Performance Optimization

# Optimize for performance
arium:
  agents:
    - name: "fast_agent"
      job: "Quick processing"
      model:
        provider: "openai"
        name: "gpt-4o-mini" # Use faster model
        temperature: 0.3
        max_tokens: 500
      settings:
        max_retries: 2 # Limit retries
  workflow:
    start: "fast_agent"
    edges: []
    end: ["fast_agent"]

Security Considerations

# Secure configuration
arium:
  agents:
    - name: "secure_agent"
      job: |
        You are a secure assistant.
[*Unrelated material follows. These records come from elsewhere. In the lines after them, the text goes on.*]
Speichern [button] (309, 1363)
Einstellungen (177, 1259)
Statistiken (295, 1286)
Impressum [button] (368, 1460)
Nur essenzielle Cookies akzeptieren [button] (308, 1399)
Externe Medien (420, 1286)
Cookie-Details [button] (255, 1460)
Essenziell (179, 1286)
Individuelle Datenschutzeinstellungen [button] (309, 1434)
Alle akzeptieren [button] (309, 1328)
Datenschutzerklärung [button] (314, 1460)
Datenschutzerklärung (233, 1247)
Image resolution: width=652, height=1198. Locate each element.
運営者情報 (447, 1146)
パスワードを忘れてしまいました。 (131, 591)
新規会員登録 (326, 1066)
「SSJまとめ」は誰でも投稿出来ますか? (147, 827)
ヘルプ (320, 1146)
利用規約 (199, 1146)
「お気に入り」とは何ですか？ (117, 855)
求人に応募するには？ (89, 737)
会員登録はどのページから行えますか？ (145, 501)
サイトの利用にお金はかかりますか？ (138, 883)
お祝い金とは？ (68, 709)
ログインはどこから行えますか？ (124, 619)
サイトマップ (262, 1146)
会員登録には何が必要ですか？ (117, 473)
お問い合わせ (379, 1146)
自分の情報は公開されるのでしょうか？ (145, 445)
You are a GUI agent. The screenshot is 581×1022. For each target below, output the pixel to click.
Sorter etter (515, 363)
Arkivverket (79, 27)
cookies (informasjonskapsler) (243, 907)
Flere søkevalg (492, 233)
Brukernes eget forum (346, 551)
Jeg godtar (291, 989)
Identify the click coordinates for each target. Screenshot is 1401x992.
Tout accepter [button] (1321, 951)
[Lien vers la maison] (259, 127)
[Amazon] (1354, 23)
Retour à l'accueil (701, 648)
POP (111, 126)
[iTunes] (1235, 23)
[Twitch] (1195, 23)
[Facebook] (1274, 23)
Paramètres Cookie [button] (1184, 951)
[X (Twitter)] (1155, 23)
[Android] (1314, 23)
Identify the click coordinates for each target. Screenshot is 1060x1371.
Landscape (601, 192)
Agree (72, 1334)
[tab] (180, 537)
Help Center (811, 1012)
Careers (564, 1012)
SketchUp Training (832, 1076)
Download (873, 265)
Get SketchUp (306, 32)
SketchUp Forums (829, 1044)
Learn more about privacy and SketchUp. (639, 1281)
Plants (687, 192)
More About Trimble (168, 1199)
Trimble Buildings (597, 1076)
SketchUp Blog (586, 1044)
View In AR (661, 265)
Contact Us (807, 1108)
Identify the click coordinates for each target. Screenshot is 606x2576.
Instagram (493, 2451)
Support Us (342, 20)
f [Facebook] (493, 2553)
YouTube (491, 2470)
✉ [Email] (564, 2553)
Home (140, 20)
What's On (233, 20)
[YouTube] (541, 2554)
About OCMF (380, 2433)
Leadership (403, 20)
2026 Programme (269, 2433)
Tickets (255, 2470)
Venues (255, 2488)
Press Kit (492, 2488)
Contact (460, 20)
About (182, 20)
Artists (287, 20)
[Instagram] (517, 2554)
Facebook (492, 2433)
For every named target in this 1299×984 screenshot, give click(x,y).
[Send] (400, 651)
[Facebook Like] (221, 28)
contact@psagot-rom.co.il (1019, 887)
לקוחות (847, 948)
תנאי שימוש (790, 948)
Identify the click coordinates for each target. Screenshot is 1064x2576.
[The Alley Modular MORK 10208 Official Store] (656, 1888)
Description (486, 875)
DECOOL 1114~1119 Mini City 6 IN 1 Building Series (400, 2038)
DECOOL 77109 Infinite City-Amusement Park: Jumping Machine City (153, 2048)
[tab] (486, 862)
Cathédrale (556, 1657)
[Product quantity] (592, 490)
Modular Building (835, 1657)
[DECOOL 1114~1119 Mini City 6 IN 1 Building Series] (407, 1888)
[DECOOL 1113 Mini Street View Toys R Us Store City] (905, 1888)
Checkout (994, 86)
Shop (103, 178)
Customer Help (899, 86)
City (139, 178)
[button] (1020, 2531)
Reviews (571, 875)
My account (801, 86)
Never:
        - Share sensitive information
        - Execute dangerous commands
      model:
        provider: "openai"
        name: "gpt-4o"
        temperature: 0.1
        max_tokens: 200
        timeout: 10 # Short timeout
      settings:
        max_retries: 1
  workflow:
    start: "secure_agent"
    edges: []
    end: ["secure_agent"]

Examples

Content Analysis Workflow

content-analysis.yaml
metadata:
  name: "content-analysis"
  version: "1.0.0"
  description: "Analyzes and summarizes content"

arium:
  agents:
    - name: "analyzer"
      role: "Content Analyst"
      job: |
        Analyze the input content and:
        1. Extract key insights
        2. Identify main themes
        3. Note important details
      model:
        provider: "openai"
        name: "gpt-4o"
        temperature: 0.2

    - name: "summarizer"
      role: "Content Summarizer"
      job: "Create a concise summary based on the analysis."
      model:
        provider: "anthropic"
        name: "claude-3-5-sonnet-20240620"
        temperature: 0.3

  workflow:
    start: "analyzer"
    edges:
      - from: "analyzer"
        to: ["summarizer"]
    end: ["summarizer"]

Multi-Agent Routing Workflow

routing-workflow.yaml
metadata:
  name: "routing-workflow"
  version: "1.0.0"
  description: "Routes content to specialized agents"

arium:
  agents:
    - name: "classifier"
      job: "Classify the input content type."
      model:
        provider: "openai"
        name: "gpt-4o-mini"

    - name: "technical_writer"
      job: "Write technical documentation."
      model:
        provider: "openai"
        name: "gpt-4o"

    - name: "creative_writer"
      job: "Write creative content."
      model:
        provider: "anthropic"
        name: "claude-3-5-sonnet-20240620"

  routers:
    - name: "content_router"
      type: "smart"
      routing_options:
        technical_writer: "Technical content, documentation, code"
        creative_writer: "Creative writing, stories, fiction"
      model:
        provider: "openai"
        name: "gpt-4o-mini"
        temperature: 0.3

  workflow:
    start: "classifier"
    edges:
      - from: "classifier"
        to: ["technical_writer", "creative_writer"]
        router: "content_router"
    end: ["technical_writer", "creative_writer"]

Reflection Workflow

reflection-workflow.yaml
metadata:
  name: "reflection-workflow"
  version: "1.0.0"
  description: "Writer-critic feedback loop"

arium:
  agents:
    - name: "writer"
      job: "Write content based on feedback."
      model:
        provider: "openai"
        name: "gpt-4o"

    - name: "critic"
      job: "Review and provide constructive feedback."
      model:
        provider: "anthropic"
        name: "claude-3-5-sonnet-20240620"

    - name: "editor"
      job: "Finalize the content."
      model:
        provider: "openai"
        name: "gpt-4o"

  routers:
    - name: "reflection_router"
      type: "reflection"
      flow_pattern: ["writer", "critic", "writer", "editor"]
      model:
        provider: "openai"
        name: "gpt-4o-mini"
      settings:
        allow_early_exit: true

  workflow:
    start: "writer"
    edges:
      - from: "writer"
        to: ["critic"]
        router: "reflection_router"
    end: ["editor"]
This YAML-based approach makes workflow configuration declarative, versionable, and easily shareable across teams!